Now I really want to do my own list...
Ros
15. Julie Brook
LynneMargaret said she could do a top ten of Georgette Heyer - would you, please? I've been on a buying/trading kick, and now own about 30 Heyers I have not yet read. Where should I start, please???
Brianna
16. carmenlire
Julia Quinn is a favorite of mine- and I love the Anthony's books. Dreaming of You ius simply amazing- I couldn't say how many times I've read that and my heart breaks every time when I read the ending. I must say that Devil's Bride provides such an alpha male it was almost too much for me to take. And, alas, I've heard things on Lord of Scoundrels for years, but have yet to read Chase's book.
Ros
17. Lynne M Connolly
RE Georgette Heyer. In no particular order, as it depends on my mood, but my top ten Heyer Regencies are:

Black Sheep, Cotillion, Friday's Child, Venetia, Arabella, Frederica, Sylvester or The Wicked Uncle, The Unknown Ajax, The Toll-Gate, Lady of Quality.

A continual delight, frequent re-reads for me. Her wit is brilliant, her characters instantly recognisable, since every Regency writer ever after has used them (sigh, Damerel! Miles!)

I'm not a huge fan of the Georgians. The age difference in These Old Shades squicks me out a bit, and the historical accuracies in them are a bit suspect. But you can't go wrong with the Regencies. In 40 books she made barely 6 factual errors. I think someone listed them somewhere, but the ones people remember are the blank special licence in The Reluctant Widow and the wrong SoHo in Frederica (Alverstoke takes Felix to SoHo in London instead of to the one in Birmingham).
I'm sure my post went up earlier, but it seems to have disappeared. Melted into the ether, probably.
Priscilla Waller
18. mizwaller
I'm 74 and have been reading egencies since I first read Heyers Cotillion when I was 14. That got me started and I've never stoped. My list of authors definately includes Joan Wolf . I love her single word titles "The Guardian, The Pretenders, The Gamblers, and The Arraingement". All of these books are written in the first person which I love. That seems to be a problem for some people so I wanted to mention it. I have to give a big strong second to the comment about Carla Kelly's books. The ones that are set in the regency have not religious slant at all. Her One Good Turn is a yearly retread for me. Finally, my favorite Putney is still "Shattered Rainbows". It has everything, redeemed hero, a heroine who lives by her marriage vows when anyone else might not, cute kids and dogs and of course a happy ending.
Ros
19. Lenore
What a terrific list, Myretta. I am a true diehard Regency fan as I've read all but one - and every one of the series that you mentioned. Being a fan of Kelly (and here is one more voice agreeing that her religion plays no part in her Regency books), Balogh, Laurens, Putney, Kinsale, Kleypas, Chase and Quin, I have to say that they all have in common a certain freshness and timelessness. In contrast, I've tried to read Heyer and found them somewhat musty and dated. Sorry to all the Heyer fans out there

One of the hallmarks of these books is that they can be reread for more enjoyment and I'm a particular fan of SLIGHTLY DANGEROUS - a wonderful, funny, sensitive and absolutely delightful book.

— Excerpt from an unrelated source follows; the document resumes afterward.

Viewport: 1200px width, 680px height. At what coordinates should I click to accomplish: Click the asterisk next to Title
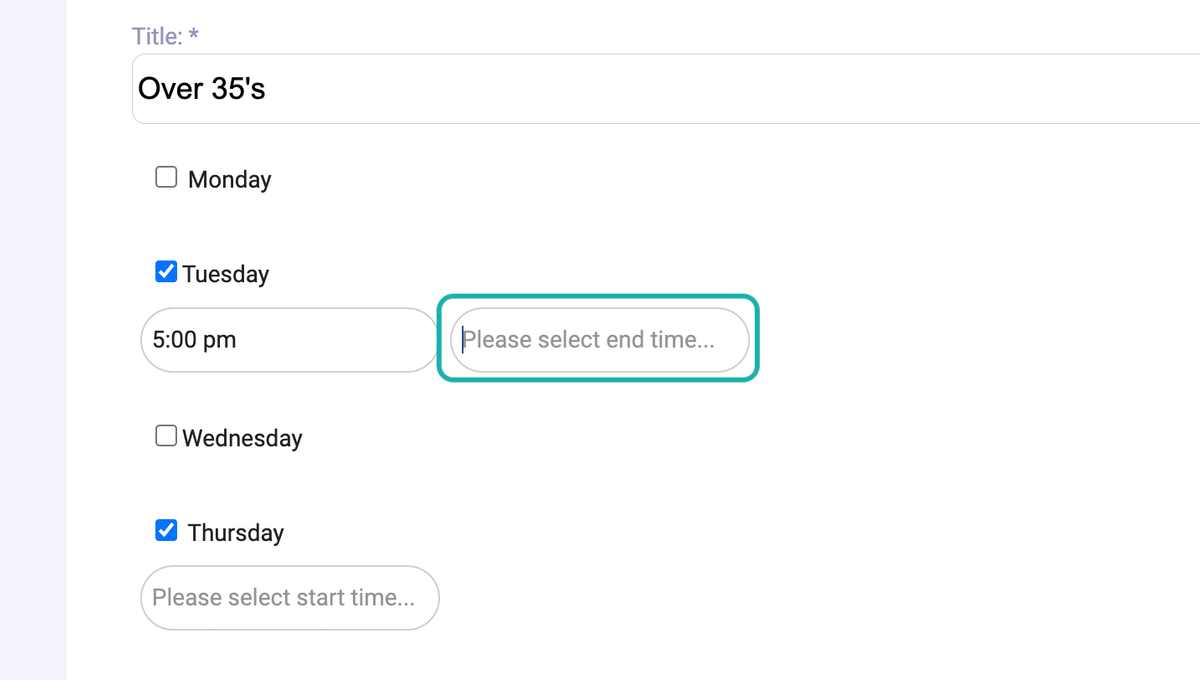click(x=193, y=36)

p.s. Quin's Bridgerton series is wonderful but I've found her more recent writing lacking the earlier spark and deeper characterization.
Ros
20. Jen-
I was feeling the same as Lenore about some of Quinn's more recent works, but then I read 10 Things I Love About You and for me that got her back on track.

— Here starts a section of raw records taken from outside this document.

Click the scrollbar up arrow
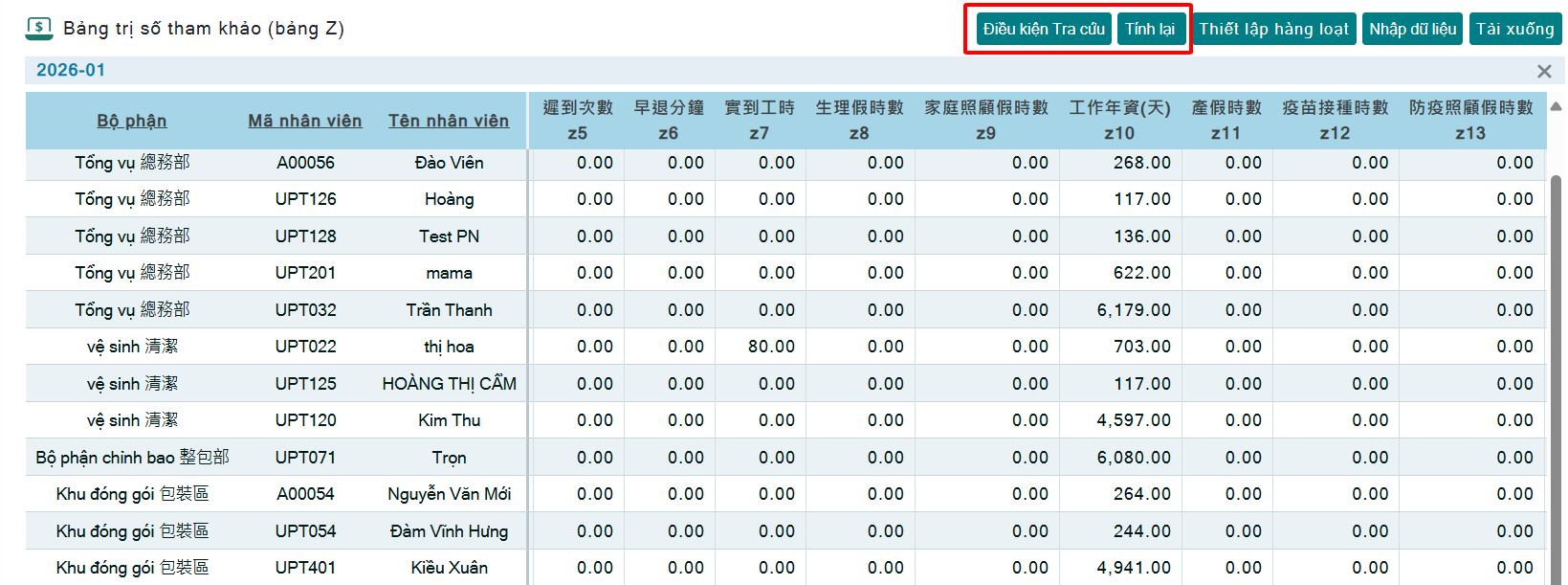1568x585 pixels. tap(1556, 106)

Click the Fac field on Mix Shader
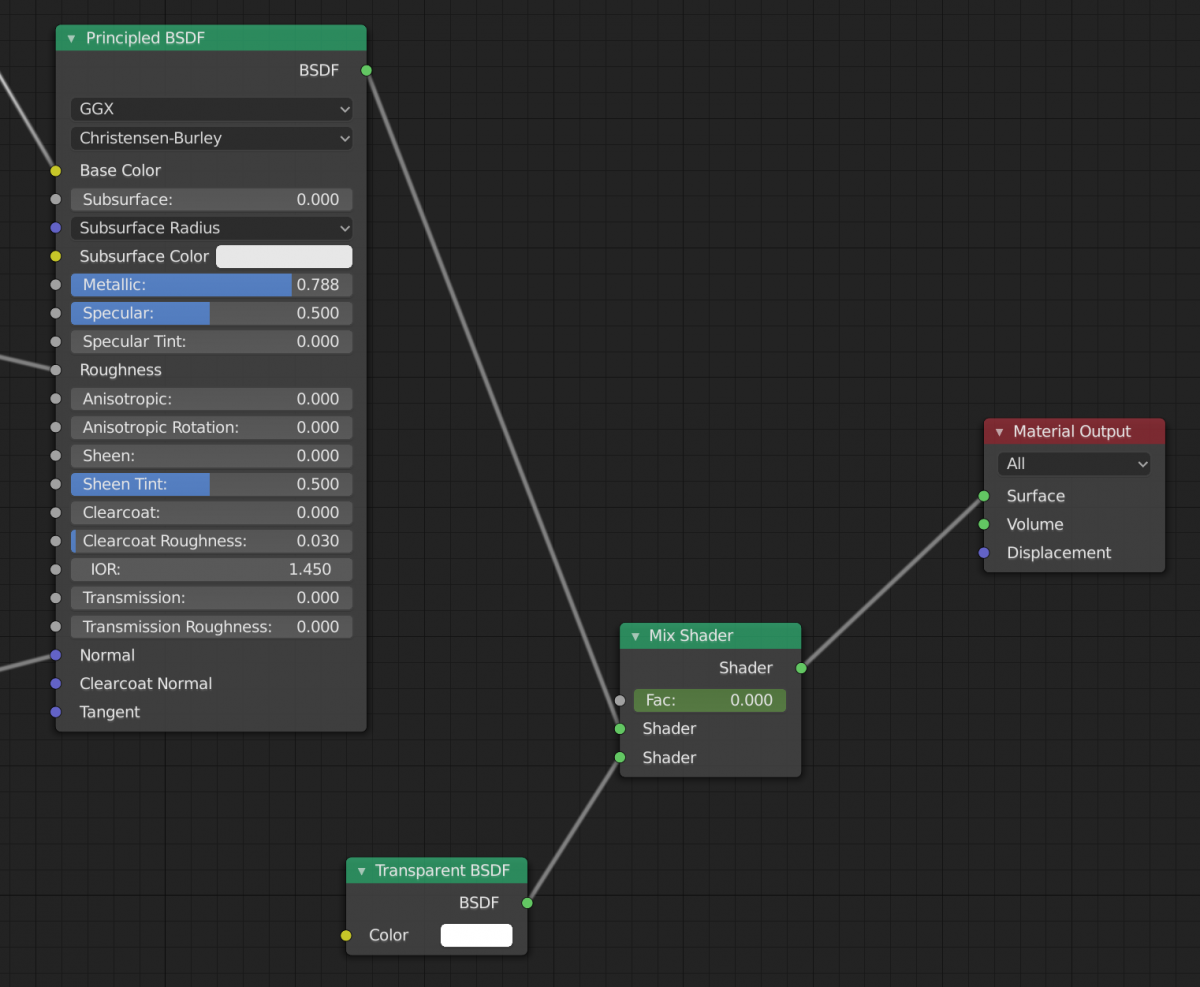(x=709, y=700)
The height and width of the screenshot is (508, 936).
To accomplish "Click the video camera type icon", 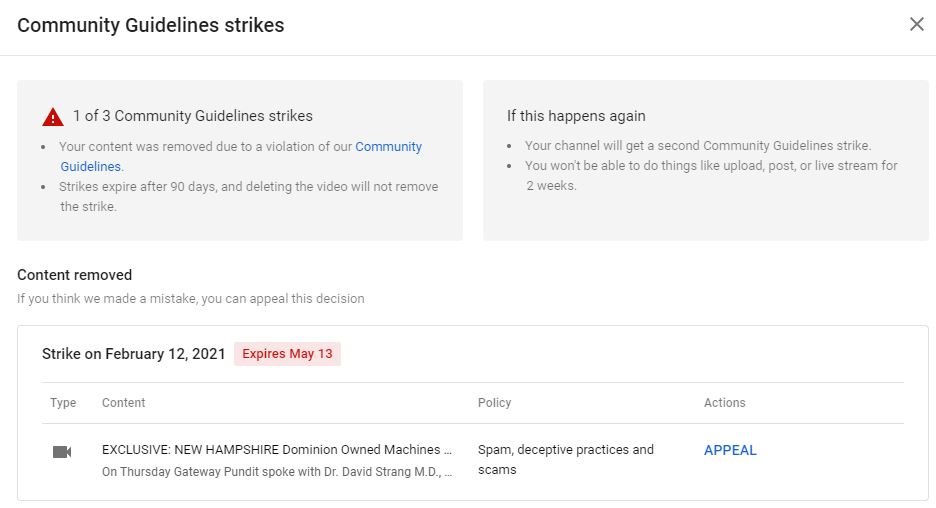I will click(62, 452).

As for Heyer... she was a regency queen. I first read her work only a couple of years ago, and some of them I haven't been able to get through, but others were instant favourites: Sylvester, The Devil's Cub, These Old Shades (I understand what you mean about the 19 year age gap, but I still found the book convincing:), Frederica, Regency Buck, Faro's Daughter....
Jennifer Proffitt
21. JenniferProffitt
@Jen-
Yeah, Quinn grew a little stale for me after the Bridgerton series ended, but her most recent stuff is bringing me back!